Reputation: 310
I've got a large (145 MB) CSV file I would like to work with in Python. I'm new to Python, and am trying to wrap my head around the data that csv.reader() gives in the form of an iterator. I've been searching and searching and I've found a ton of information on what an iterator is and how they work, but very little information on how to actually use them when processing data.
I understand the next() method and the whole stop iteration thing, but this just seems like an extremely awkward way to store and retrieve data. Short of running through every row in the iterator in a for loop and appending it to a list (which seems prohibitively cumbersome), I don't really know how to get the data I need out of the iterator, especially considering my data is sorted by column, not row. What is the intended way to use the csv.reader() function, and is there a better way to read the contents of my csv file?
Every time I need a specific data set, am I expected to iterator through and rebuild the iterator tens of thousands of times to get the full column of data I need? I guess I haven't tried that, but it just doesn't seem right...I must be missing something.
Upvotes: 3
Views: 5419
Reputation: 454
You can iterate by columns using itertools.

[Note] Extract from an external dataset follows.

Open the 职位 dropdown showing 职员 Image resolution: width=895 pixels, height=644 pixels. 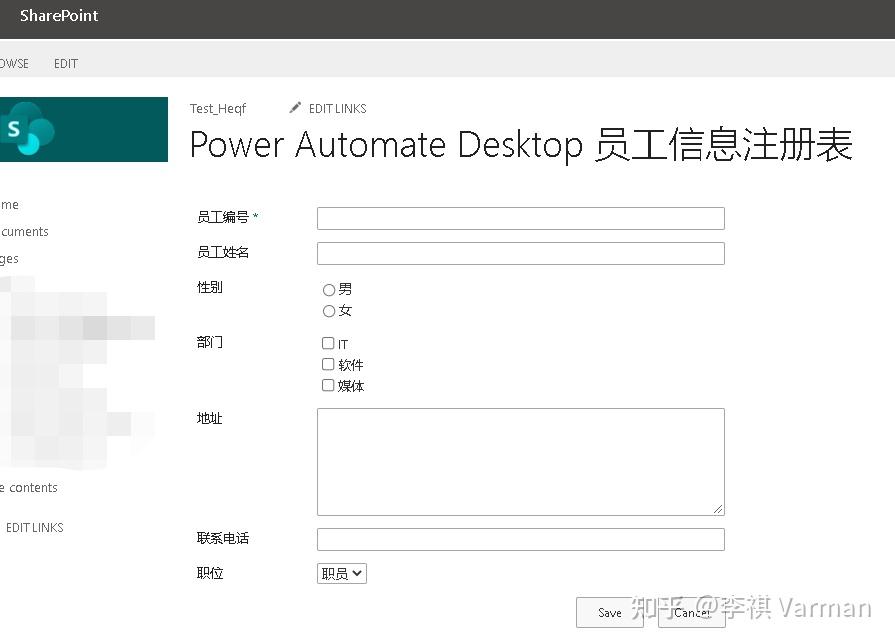(341, 573)
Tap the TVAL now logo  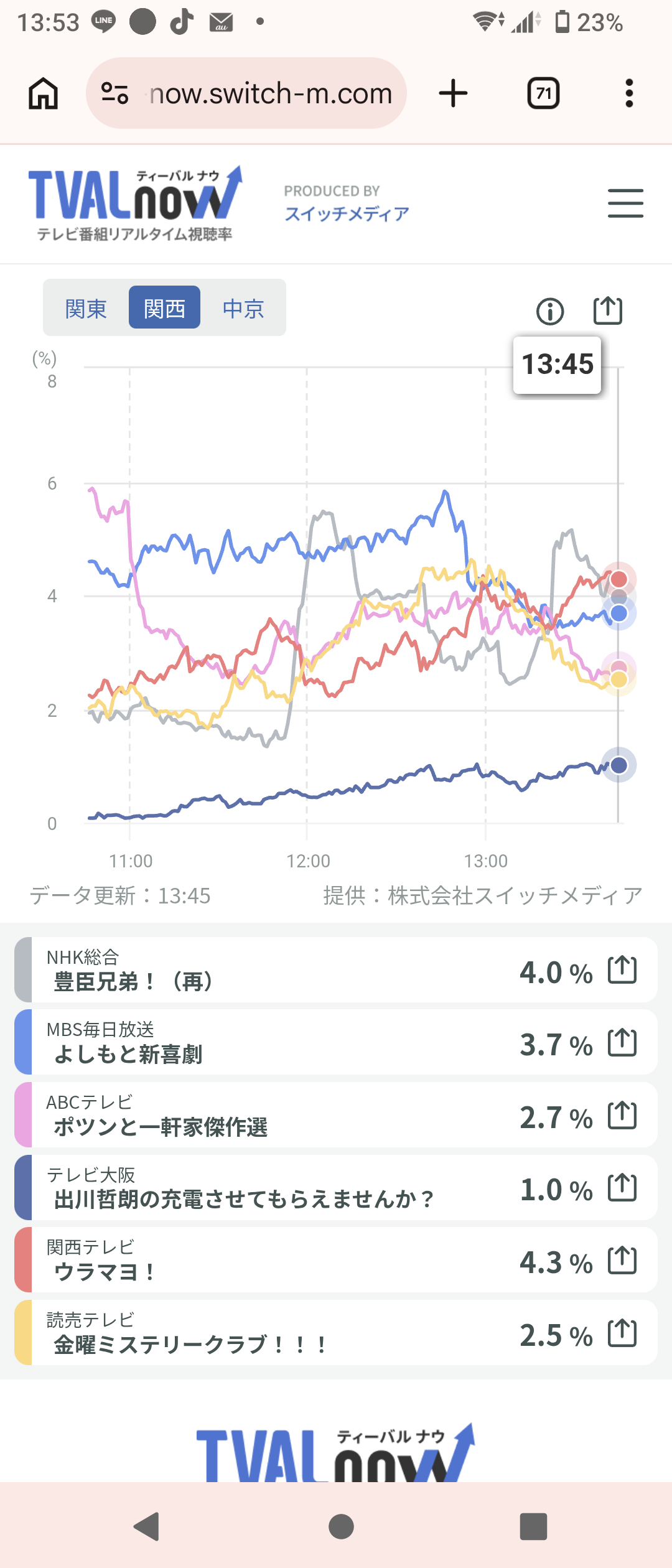pyautogui.click(x=135, y=202)
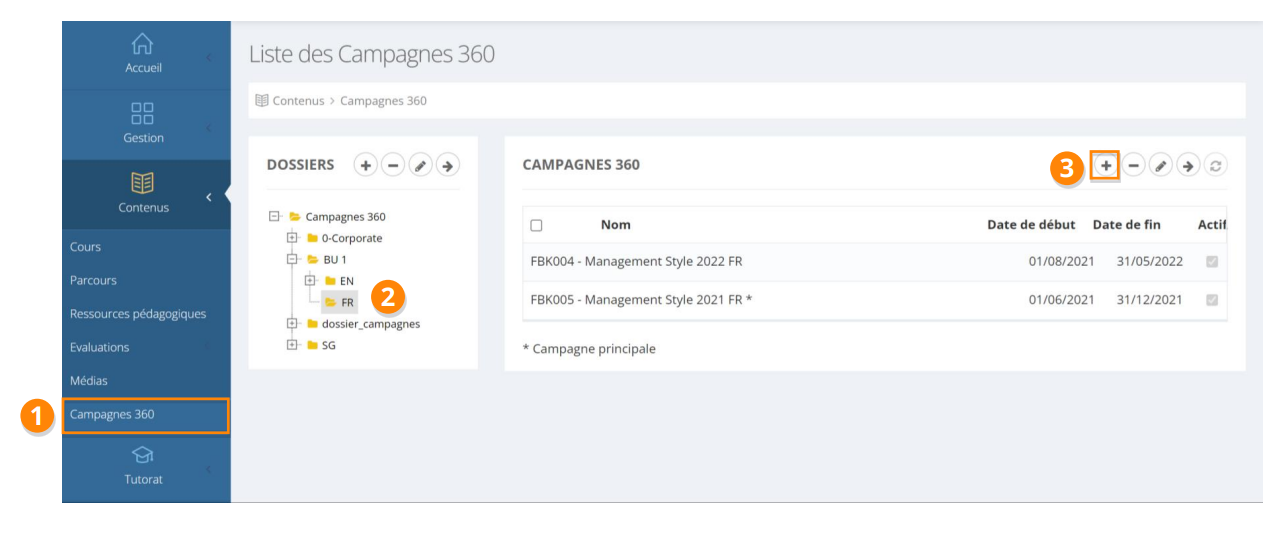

from itertools import izip
infile = csv.reader(open('t.txt'))
transposed = izip(*infile)
for c in transposed:
print c
Upvotes: 1
Reputation: 31339
An iterator is simply a way to iterate a list without holding it in memory. Technically a file can be bigger than your available memory, and even swap - which will make it a headache to iterate.
An iterator only promises it knows how to get the next value. This abstraction allows it to forget everything it used to store and not yet have everything it's going to store. So it can have a memory footprint as small as a single list item. When iterating a huge file that is very relieving.

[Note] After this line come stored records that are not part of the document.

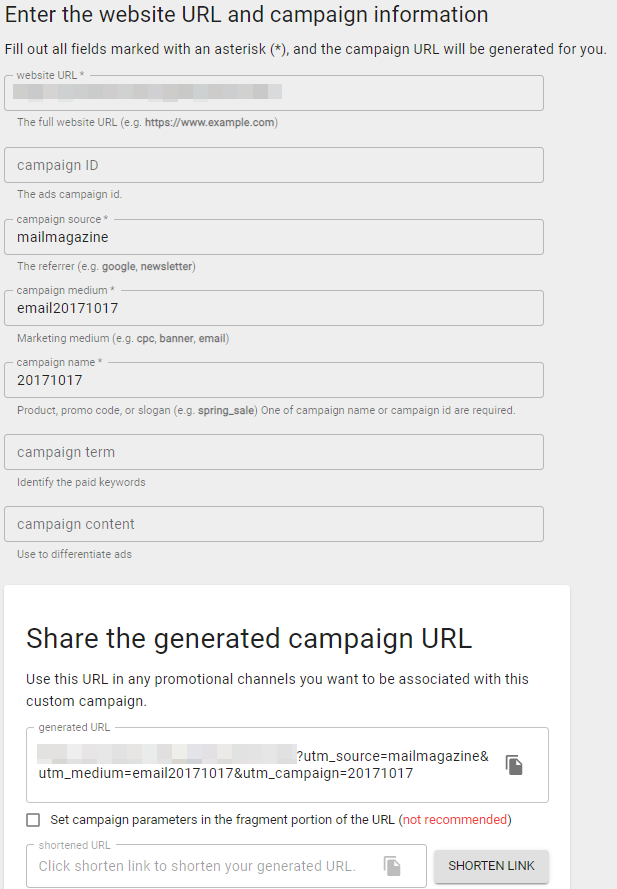This screenshot has width=617, height=889.
Task: Focus the website URL field
Action: click(274, 93)
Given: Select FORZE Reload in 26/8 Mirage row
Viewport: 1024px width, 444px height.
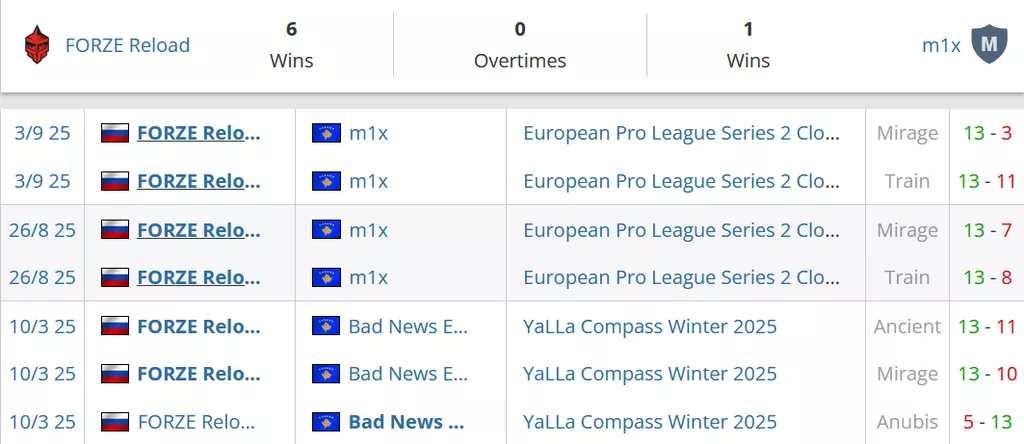Looking at the screenshot, I should pyautogui.click(x=198, y=230).
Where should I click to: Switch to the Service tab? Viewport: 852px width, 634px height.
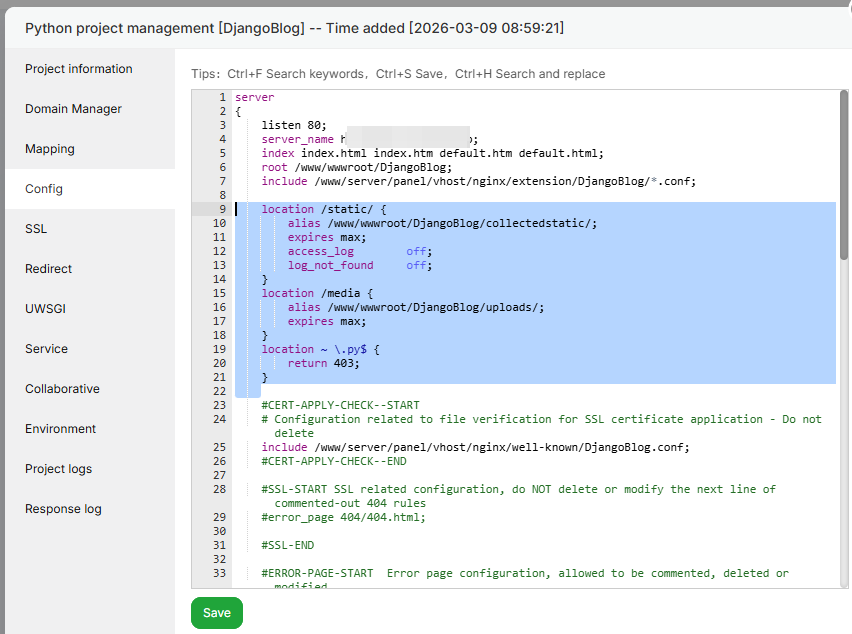[x=47, y=349]
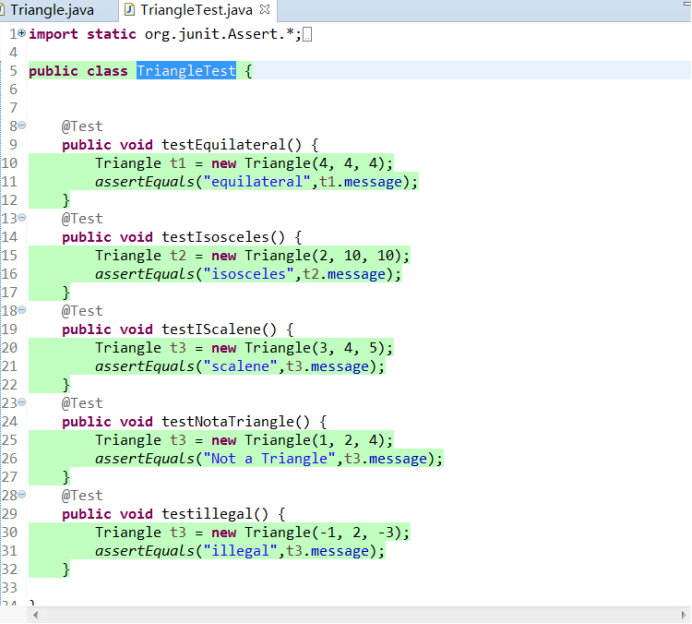Viewport: 692px width, 624px height.
Task: Select the TriangleTest.java editor tab
Action: click(196, 10)
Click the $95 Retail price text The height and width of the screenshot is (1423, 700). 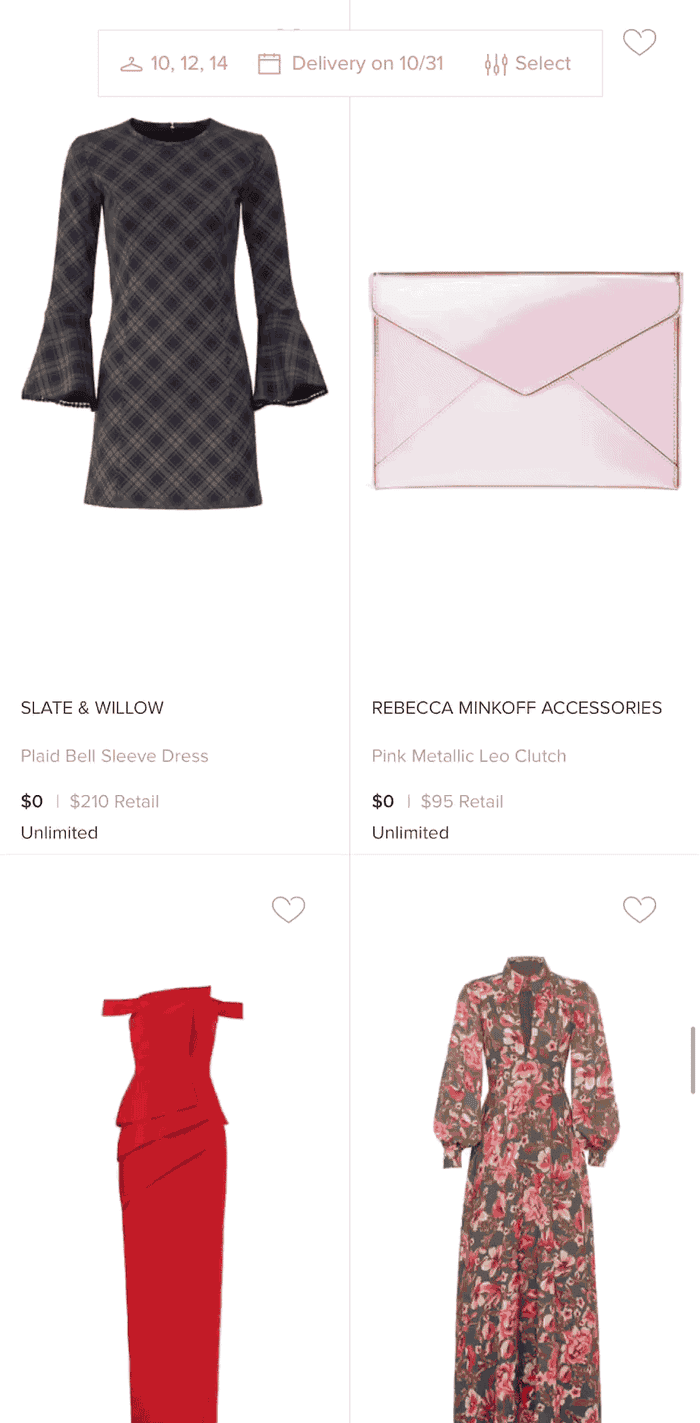click(462, 801)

That said, if you want different datasets you may want to first create the datasets in a single iteration and then use them. This can help you filter out data you are not going to use.
You can also do processing during the iteration.
You always have the option of holding the entire file in memory as a list but that's usually not what you want.
Here is some rough example of using an iterator for processing:
rows = []
# ... create an iterator
for row in iterator:
process(row)
# ... use rows
You can also use an iterator to filter the rows you're interested in:
# define an is_needed(row) predicate for a row
needed_rows = filter(is_needed, iterator)
Here is an example of storing the values in memory:
# ... create iterator
rows = list(iterator)
# ... use rows - contains all values
Upvotes: 1